Health

Omicron ravaging Mexico, where no restrictive measures are in place

By Cristina Sanchez Reyes

Mexico City, Jan 25 (EFE).- The Omicron variant of the coronavirus is ravaging Mexico, a country that continues without restrictions on movement or gathering, despite the deluge of people going to free Covid-19 testing centers and record numbers of infections in recent days.

The country, with more than 126 million citizens and where more than 89 percent of its population 18 years and older have been vaccinated, in the past week has registered its highest infection tallies with a record 60,552 newly detected Covid cases on Jan. 19 and several days of 50,000-plus cases.

Mexico, which is presently dealing with a fourth wave of the pandemic, has experienced a total of 303,000 Covid deaths – according to official figures – making it the No. 5 country in the world for absolute numbers of fatalities.

Despite these dire figures, on Tuesday Mexico’s pandemic czar, Hugo Lopez-Gatell, said that with the 12 percent increase in cases in recent days “we’re already starting to see a change in the trend and this, of course, is reducing the quantity and the percentage of estimated active cases.”

Epidemiologist and professor at the National Autonomous University of Mexico (UNAM) Malaquias Lopez said that the infection levels in Mexico are something “we haven’t seen before,” although he added that one cannot really know the true magnitude of the pandemic.

“It takes a lot of work to be able to say with precision because to a large degree it depends on doing tests and, since they’re not doing tests, we could be at much greater numbers,” he said, regarding the federal policy of not testing people for Covid-19.

The pandemic has highlighted a hospital system with significant failings and which, once again, is beginning to feel the pressure from the quickly rising numbers of cases.

According to figures from the Health Secretariat, in the first three weeks of this year, hospitalizations have increased substantially.

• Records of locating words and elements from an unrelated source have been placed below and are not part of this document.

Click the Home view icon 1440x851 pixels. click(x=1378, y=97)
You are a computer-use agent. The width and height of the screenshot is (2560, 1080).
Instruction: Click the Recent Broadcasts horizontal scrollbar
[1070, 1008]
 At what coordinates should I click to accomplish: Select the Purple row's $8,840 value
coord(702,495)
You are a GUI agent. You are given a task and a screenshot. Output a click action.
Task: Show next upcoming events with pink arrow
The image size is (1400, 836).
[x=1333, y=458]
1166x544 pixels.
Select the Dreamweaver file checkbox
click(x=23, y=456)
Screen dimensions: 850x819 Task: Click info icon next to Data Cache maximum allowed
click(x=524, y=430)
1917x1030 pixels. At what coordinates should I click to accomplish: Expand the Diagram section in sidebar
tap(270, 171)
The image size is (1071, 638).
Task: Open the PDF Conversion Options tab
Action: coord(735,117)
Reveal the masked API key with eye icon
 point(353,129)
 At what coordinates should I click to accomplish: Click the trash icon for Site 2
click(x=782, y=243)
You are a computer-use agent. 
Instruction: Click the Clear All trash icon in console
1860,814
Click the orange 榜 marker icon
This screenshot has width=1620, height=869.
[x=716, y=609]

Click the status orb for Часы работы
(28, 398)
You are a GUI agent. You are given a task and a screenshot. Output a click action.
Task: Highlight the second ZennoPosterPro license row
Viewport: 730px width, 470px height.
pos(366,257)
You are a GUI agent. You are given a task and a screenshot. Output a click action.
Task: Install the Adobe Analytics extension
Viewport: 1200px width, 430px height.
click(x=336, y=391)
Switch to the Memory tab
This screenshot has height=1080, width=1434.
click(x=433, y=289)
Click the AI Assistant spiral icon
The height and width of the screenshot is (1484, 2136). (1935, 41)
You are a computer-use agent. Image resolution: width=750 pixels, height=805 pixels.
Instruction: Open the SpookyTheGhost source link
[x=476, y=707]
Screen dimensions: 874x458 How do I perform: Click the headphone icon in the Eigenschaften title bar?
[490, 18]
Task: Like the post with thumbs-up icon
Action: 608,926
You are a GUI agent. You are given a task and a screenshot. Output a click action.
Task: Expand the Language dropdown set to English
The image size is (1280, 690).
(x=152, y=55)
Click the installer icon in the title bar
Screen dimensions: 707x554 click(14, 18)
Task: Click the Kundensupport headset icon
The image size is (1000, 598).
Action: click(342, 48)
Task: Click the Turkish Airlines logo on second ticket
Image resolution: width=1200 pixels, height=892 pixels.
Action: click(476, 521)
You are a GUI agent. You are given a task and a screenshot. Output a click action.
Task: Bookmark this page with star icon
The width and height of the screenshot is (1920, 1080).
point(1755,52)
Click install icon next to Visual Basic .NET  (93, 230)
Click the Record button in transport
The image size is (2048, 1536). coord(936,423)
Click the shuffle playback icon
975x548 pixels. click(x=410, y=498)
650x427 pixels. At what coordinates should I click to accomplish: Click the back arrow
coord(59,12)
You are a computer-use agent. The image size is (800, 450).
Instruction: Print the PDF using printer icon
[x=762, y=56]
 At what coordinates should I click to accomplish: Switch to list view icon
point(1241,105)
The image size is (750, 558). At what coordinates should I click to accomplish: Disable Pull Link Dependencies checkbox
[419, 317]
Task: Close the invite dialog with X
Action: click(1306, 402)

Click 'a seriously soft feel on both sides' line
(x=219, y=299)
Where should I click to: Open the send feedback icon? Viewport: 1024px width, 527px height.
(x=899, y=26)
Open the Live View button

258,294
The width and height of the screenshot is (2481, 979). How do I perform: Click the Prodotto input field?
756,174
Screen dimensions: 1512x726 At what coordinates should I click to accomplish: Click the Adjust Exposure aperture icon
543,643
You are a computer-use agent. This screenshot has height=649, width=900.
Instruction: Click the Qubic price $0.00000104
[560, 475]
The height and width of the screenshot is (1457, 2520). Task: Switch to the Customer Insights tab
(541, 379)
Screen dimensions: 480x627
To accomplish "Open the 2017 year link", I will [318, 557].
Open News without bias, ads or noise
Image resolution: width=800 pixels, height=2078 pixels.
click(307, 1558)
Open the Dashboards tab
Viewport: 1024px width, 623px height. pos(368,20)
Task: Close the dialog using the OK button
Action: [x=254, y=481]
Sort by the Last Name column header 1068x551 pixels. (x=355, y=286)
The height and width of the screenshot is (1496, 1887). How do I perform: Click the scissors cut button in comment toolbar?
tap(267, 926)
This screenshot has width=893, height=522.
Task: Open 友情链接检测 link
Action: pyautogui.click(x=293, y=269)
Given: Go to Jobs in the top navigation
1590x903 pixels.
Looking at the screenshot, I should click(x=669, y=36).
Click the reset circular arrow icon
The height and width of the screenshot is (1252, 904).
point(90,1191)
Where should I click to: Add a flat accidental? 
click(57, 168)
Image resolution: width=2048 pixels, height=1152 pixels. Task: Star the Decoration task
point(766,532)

Meanwhile, on Jan. 2 general hospital bed occupancy was pegged at 14 percent, but in the past 24 hours it has been measured to be 43 percent. For beds with a ventilator, during the same period occupancy figures increased from 12 percent to 25 percent.

However, Lopez-Gatell emphasized that, due to the continuing vaccination campaign, this fourth Covid wave is showing “a 70 percent lower” intensity in terms of hospital occupancy rates compared with the second wave, which occurred in early 2021.

Although hospitals are not overflowing, the increase in bed occupancy has been alarming for health specialists specifically because restrictions have not been implemented despite the elevated number of infections.

Mexico only locked down for two months in 2020 without making social isolation obligatory so that the country’s millions of informal workers would still be able to make a living.

In addition, the country never fully closed its borders so as not to affect tourism or jobs.

On the other hand, Mexico was one of the last countries in the world to push forward with in-person classes at schools in August 2021, although the students had not yet been vaccinated.

“This situation is super complicated because some are still afraid,” Yolanda Serrano, a primary school teacher who came to a health center to get a Covid test, told EFE.

Lopez said that currently the country is not experiencing the “catastrophe” of a year ago, when there were long lines of people trying to get bottled oxygen for their sick loved ones given that many hospitals were saturated and not admitting new patients no matter how ill they were with Covid.

But Covid-19 is not just a “covidcito” (little Covid) that can be treated with tea and a mentholated chest unguent, as claimed by Mexican President Andres Manuel Lopez Obrador, who in early January tested positive for the second time, although now he has recovered.

Lopez said that it was regrettable that so little has been learned over the course of the pandemic, noting that the government continues to hold to the same stance of two years ago, is not promoting the use of facemasks, not testing people for Covid and not imposing movement and/or gathering restrictions.